Part of a data file
★ ★ ★ ★ ★

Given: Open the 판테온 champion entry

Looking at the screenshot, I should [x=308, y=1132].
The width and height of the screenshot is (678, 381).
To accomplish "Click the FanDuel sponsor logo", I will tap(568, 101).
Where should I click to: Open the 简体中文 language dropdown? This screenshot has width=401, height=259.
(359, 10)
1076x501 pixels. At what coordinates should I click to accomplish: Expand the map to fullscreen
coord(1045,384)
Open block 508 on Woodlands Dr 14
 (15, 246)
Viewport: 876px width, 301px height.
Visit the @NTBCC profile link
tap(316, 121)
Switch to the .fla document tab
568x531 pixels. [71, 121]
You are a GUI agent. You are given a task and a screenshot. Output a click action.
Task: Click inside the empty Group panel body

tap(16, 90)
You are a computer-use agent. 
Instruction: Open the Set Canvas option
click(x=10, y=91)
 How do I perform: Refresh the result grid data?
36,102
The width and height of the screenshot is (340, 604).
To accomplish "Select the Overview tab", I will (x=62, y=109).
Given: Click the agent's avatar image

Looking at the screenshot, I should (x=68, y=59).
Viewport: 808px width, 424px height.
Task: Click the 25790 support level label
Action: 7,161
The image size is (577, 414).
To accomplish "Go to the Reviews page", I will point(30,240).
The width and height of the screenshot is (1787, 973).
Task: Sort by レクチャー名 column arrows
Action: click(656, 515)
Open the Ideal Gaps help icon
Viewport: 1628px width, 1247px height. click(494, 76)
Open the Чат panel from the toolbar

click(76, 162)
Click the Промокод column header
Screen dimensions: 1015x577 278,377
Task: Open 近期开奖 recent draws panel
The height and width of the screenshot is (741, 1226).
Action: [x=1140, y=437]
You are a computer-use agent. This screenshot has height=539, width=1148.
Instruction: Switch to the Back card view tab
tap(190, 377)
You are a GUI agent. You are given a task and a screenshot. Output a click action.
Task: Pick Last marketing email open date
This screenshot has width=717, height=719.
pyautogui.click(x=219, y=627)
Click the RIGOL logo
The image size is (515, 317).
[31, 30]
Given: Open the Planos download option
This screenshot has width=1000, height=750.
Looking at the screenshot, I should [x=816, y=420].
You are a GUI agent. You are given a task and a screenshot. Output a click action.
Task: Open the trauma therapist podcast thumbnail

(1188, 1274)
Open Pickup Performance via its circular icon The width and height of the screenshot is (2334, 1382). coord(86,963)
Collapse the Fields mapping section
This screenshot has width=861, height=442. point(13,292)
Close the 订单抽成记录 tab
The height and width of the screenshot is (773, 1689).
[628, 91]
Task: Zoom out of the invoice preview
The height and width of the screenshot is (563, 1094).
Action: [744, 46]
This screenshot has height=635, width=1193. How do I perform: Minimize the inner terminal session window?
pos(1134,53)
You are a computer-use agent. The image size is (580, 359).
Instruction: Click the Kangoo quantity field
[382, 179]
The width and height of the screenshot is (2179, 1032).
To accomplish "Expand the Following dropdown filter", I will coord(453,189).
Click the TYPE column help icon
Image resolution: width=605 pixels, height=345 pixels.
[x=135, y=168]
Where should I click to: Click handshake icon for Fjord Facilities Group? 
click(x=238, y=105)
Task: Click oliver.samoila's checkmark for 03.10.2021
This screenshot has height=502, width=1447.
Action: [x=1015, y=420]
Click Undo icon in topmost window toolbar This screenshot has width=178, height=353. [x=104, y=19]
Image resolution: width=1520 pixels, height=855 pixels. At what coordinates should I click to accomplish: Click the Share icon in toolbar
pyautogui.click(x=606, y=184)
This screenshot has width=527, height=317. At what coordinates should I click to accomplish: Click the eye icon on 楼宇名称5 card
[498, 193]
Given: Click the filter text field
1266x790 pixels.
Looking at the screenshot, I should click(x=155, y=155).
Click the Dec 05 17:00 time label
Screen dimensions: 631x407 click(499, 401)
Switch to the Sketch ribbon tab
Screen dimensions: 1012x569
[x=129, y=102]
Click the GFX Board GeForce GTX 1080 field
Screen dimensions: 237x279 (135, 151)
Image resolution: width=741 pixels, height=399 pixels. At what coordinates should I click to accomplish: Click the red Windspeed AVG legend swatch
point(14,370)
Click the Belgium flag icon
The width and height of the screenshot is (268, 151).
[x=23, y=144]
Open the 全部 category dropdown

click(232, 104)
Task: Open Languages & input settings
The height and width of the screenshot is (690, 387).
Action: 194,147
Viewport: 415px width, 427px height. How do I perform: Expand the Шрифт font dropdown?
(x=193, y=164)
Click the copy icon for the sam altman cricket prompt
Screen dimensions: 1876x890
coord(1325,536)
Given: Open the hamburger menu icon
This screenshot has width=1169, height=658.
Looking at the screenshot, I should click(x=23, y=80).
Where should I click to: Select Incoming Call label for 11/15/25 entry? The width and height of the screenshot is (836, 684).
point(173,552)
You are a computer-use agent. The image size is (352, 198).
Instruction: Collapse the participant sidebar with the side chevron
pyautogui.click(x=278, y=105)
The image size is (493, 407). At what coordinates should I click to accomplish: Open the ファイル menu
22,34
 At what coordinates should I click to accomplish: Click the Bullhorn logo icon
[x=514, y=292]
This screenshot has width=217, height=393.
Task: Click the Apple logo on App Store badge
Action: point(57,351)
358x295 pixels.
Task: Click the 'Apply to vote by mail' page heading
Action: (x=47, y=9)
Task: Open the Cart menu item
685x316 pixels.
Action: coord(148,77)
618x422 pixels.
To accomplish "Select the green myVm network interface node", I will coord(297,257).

★ ★ ★ ★ ★

TO DO: Reproduce the entries from the beginning through the line containing "coord(1045,384)", swapping "dropdown" for "menu" and leaving everything else unchanged.

SOLVED EXERCISE:
Given: Open the 판테온 champion entry

Looking at the screenshot, I should [x=308, y=1132].
The width and height of the screenshot is (678, 381).
To accomplish "Click the FanDuel sponsor logo", I will tap(568, 101).
Where should I click to: Open the 简体中文 language menu? This screenshot has width=401, height=259.
(359, 10)
1076x501 pixels. At what coordinates should I click to accomplish: Expand the map to fullscreen
coord(1045,384)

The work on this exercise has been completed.